**Extract provided:**
## Begin
Anyway. Theme restaurants are a strange beast. Such a fine line between homage and the kind of wanton plundering that results in a tired menu that still somehow charges $35 for a burger to nonplussed spoiled children.

So it’s with some reservation that I approach Pizza Rock, though to be fair, when I mentioned I was going, even locals were giving it the nod of approval, which took the edge off my nerves somewhat.  I mean, I wasn’t NERVOUS. Worst comes to worst: I have some bad pizza and walk away. It’s not a night in Mosul or having to perform an emergency tracheotomy on a toddler or something.

First up, the branch I went to was in the throbbing heart of Fremont (old Vegas for those not up to speed) and I was damn pleased about it, having grown tired of The Strip after about 4.3 hours. Anyway, it was a busy Saturday lunchtime, and as such I had to snake past the lines at the obviously popular counter up front selling take away pies and slices. A good sign already.

As the name suggests, and as it will soon become clear if you’re not paying attention, it’s a music-themed restaurant. That music being rock music, to be completely crystal. “Ugh, I’m leaving for somewhere authentic,” I hear you say. BUT WAIT. What if I told you that the menu is designed by Tony Gemignani, a 12-time world pizza champion and essentially the Pele of pizza? What’s that? You’ll at least sit down and get a taste just out of curiosity? Well, alright then. Good choice.

I sit in a booth to the side of a largish, open plan-ish dining room, and Nirvana is playing and the first thing you notice (perhaps) is that there aren’t a million ridiculous rock artefacts crammed onto the walls and the décor is understated, if you ignore the huge truck with a yellow flame motif in the middle of things and since I’m not facing it, that’s very easy to do.
## End
**Record excerpts:**
## Begin
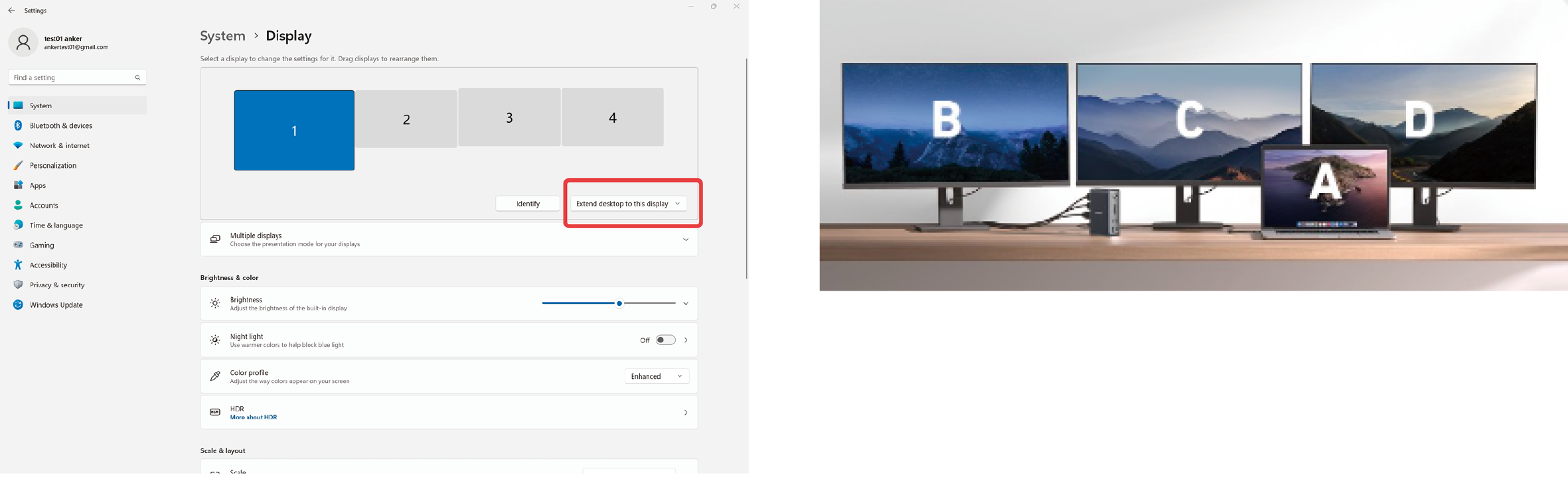This screenshot has height=483, width=1568.
Task: Toggle the Night light switch
Action: 665,340
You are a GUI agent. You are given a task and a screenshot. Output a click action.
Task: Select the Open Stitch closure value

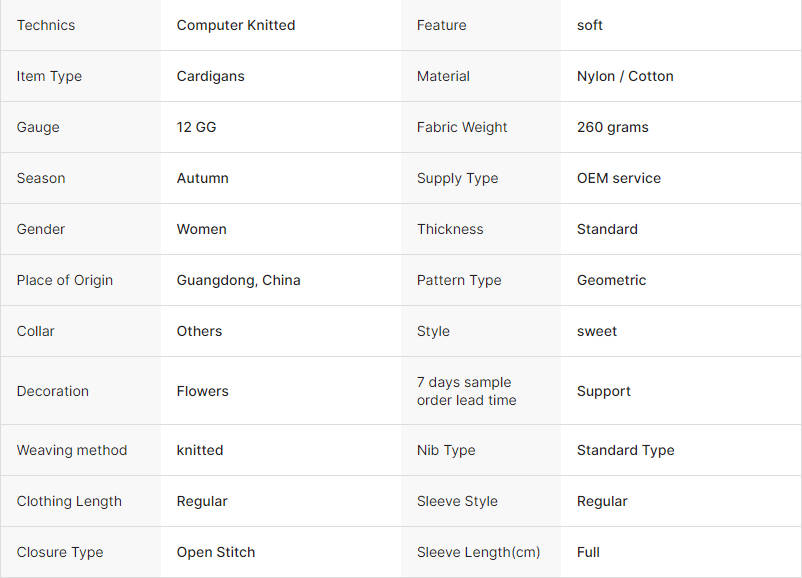216,552
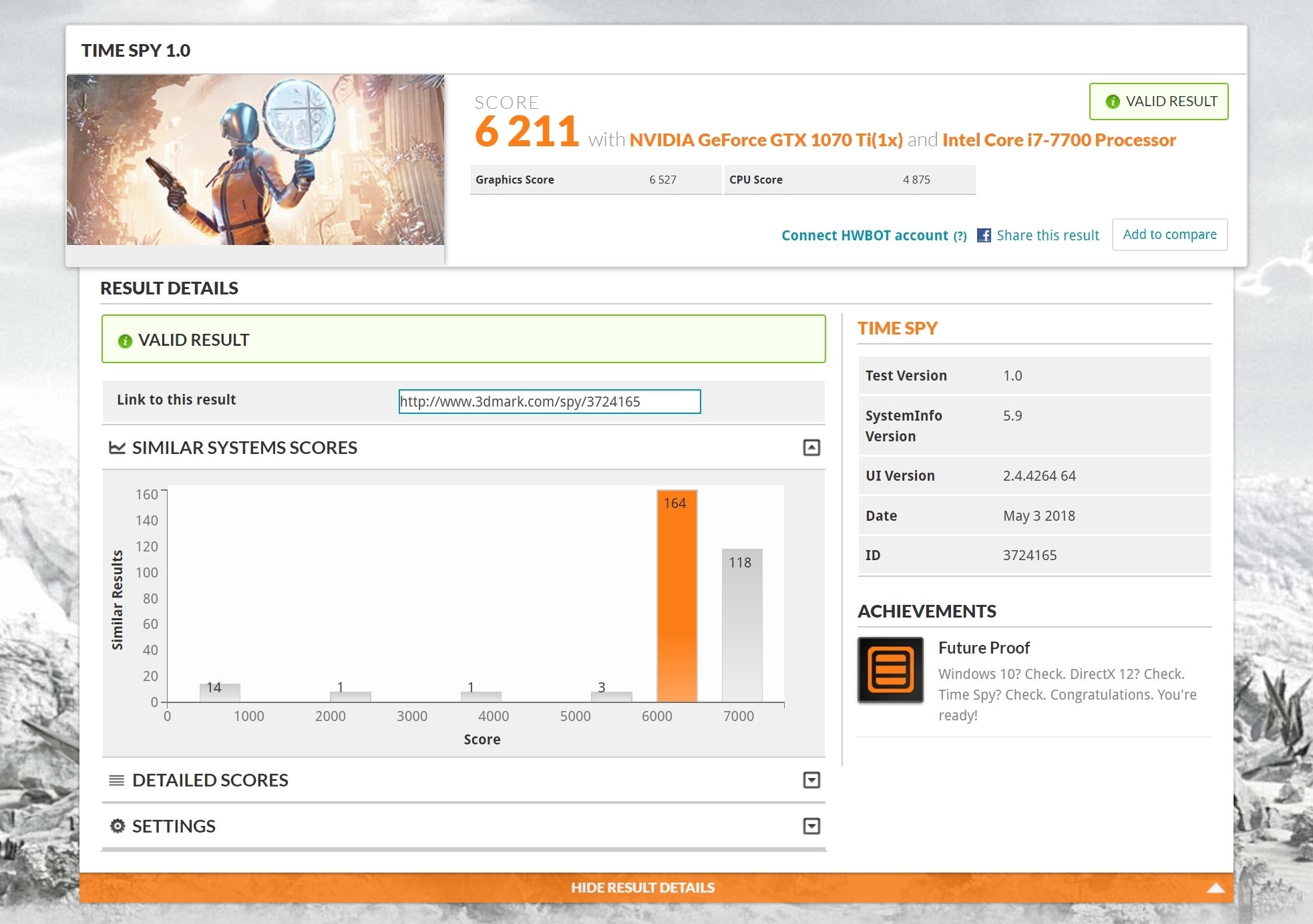Screen dimensions: 1313x924
Task: Open the HWBOT question mark help
Action: [x=960, y=236]
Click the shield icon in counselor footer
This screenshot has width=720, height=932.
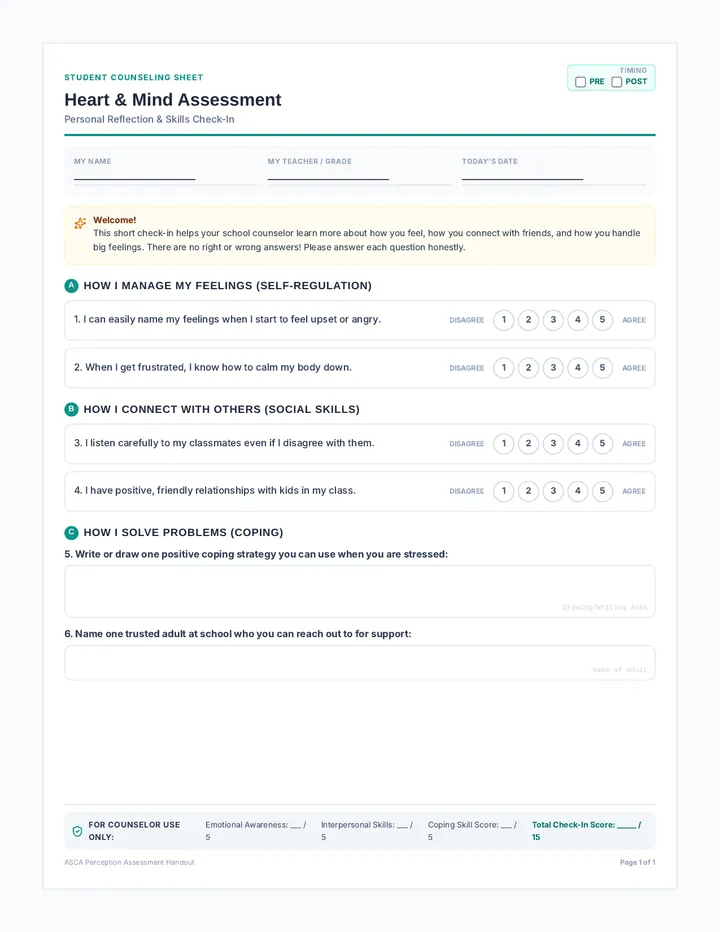tap(77, 831)
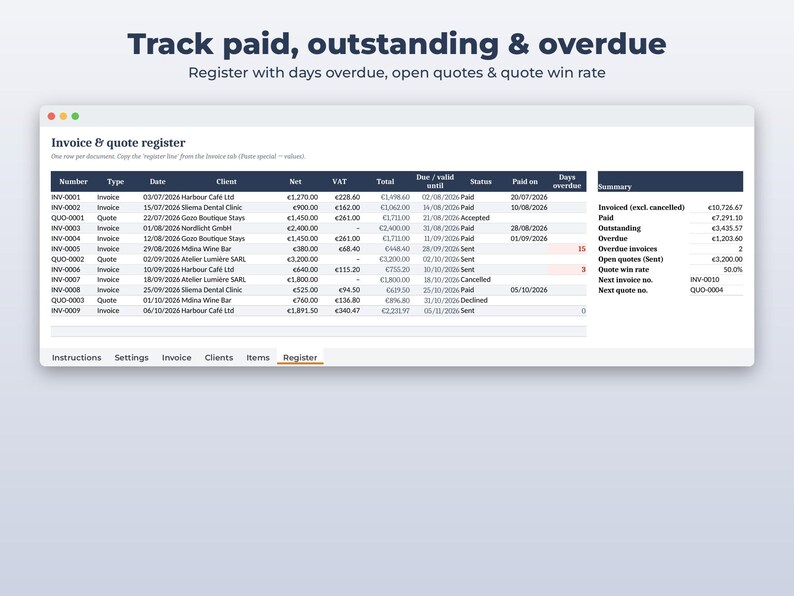Select the Items sheet tab
The height and width of the screenshot is (596, 794).
[x=258, y=357]
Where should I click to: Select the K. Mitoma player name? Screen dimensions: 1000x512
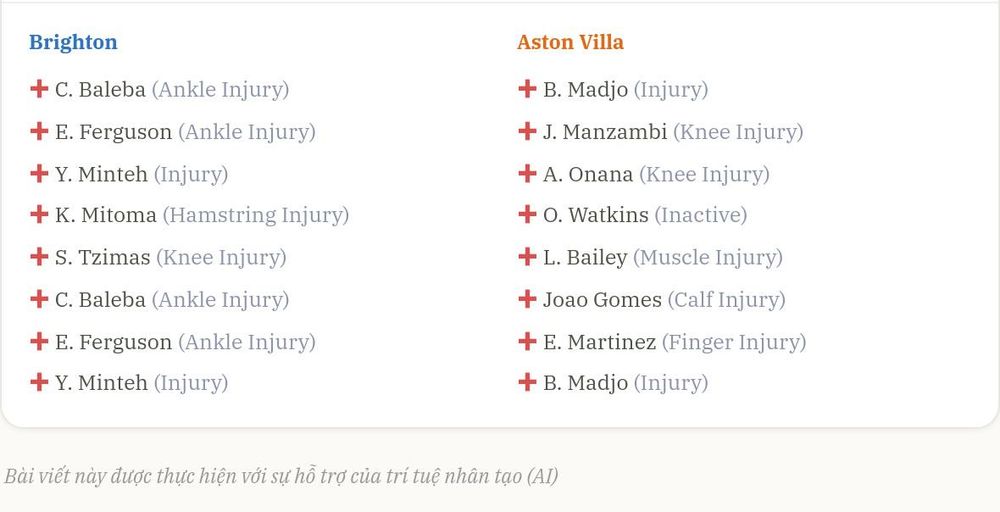106,215
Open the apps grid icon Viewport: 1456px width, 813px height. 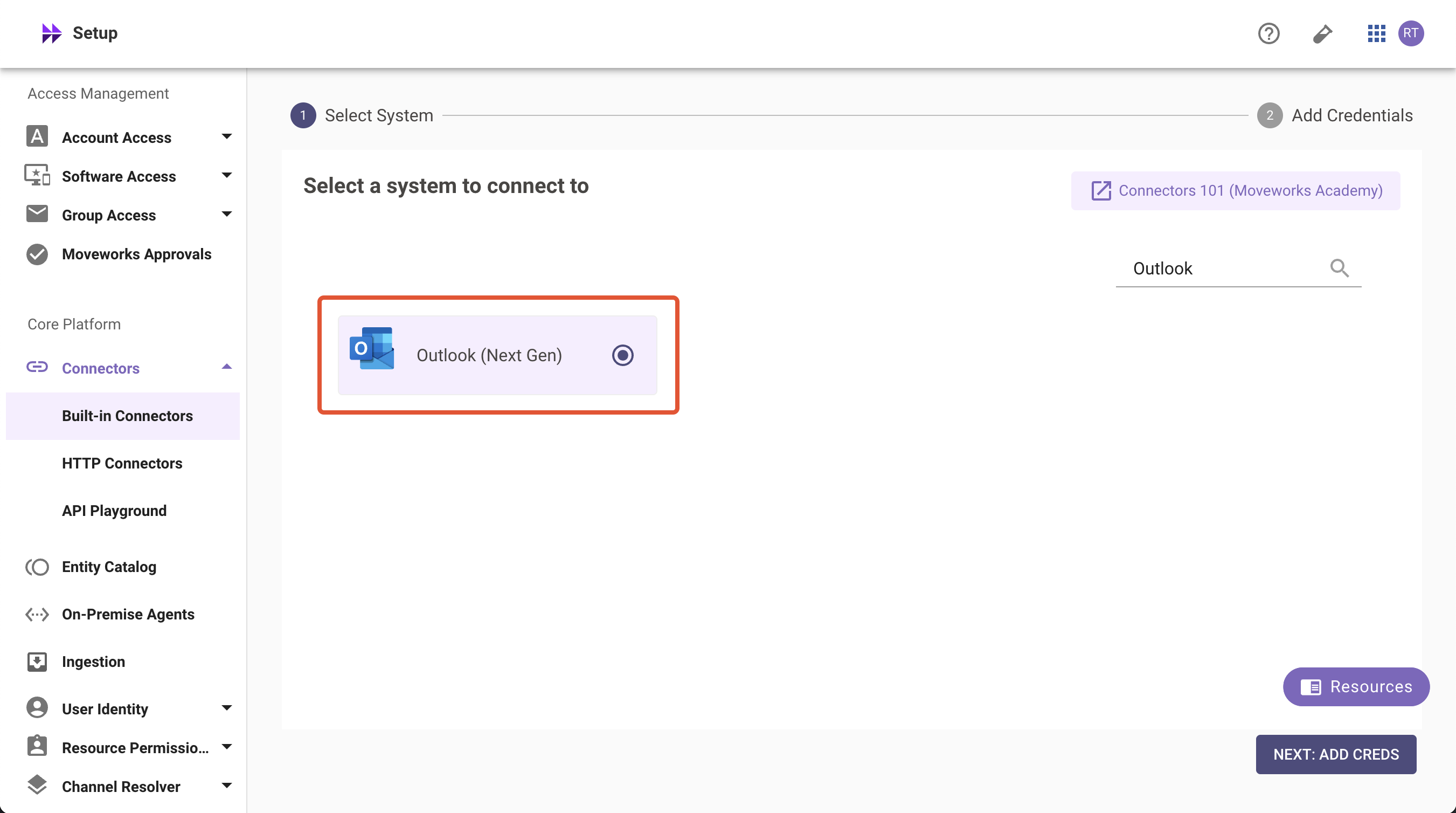pos(1376,33)
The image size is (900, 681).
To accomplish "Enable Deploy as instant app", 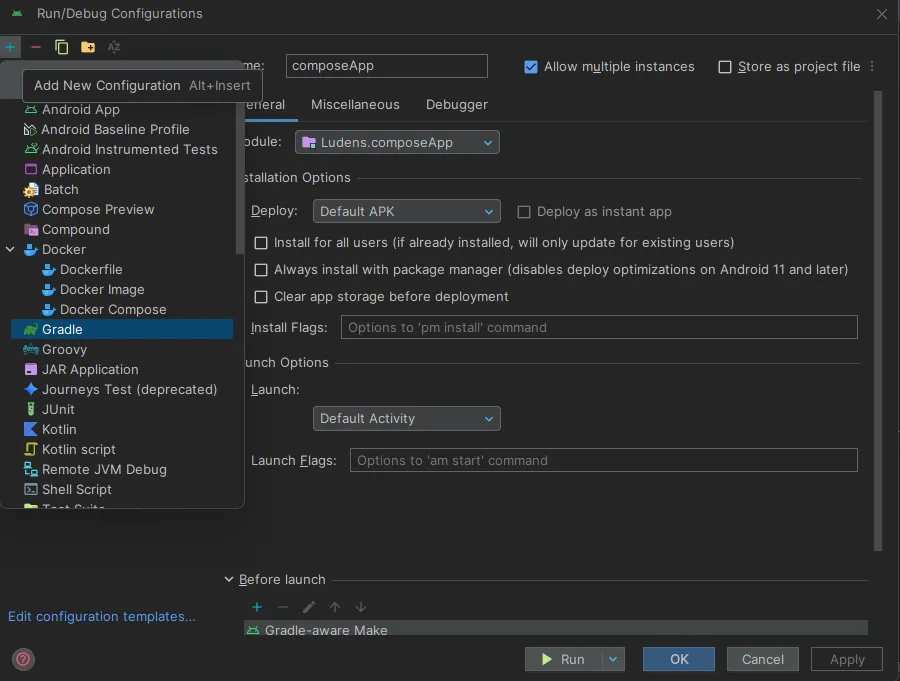I will click(524, 211).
## End
Update the restaurant review from "So it’s with" to "toddler or something." so that "reservation" becomes "hesitation". Rely solely on the restaurant review.

So it’s with some hesitation that I approach Pizza Rock, though to be fair, when I mentioned I was going, even locals were giving it the nod of approval, which took the edge off my nerves somewhat.  I mean, I wasn’t NERVOUS. Worst comes to worst: I have some bad pizza and walk away. It’s not a night in Mosul or having to perform an emergency tracheotomy on a toddler or something.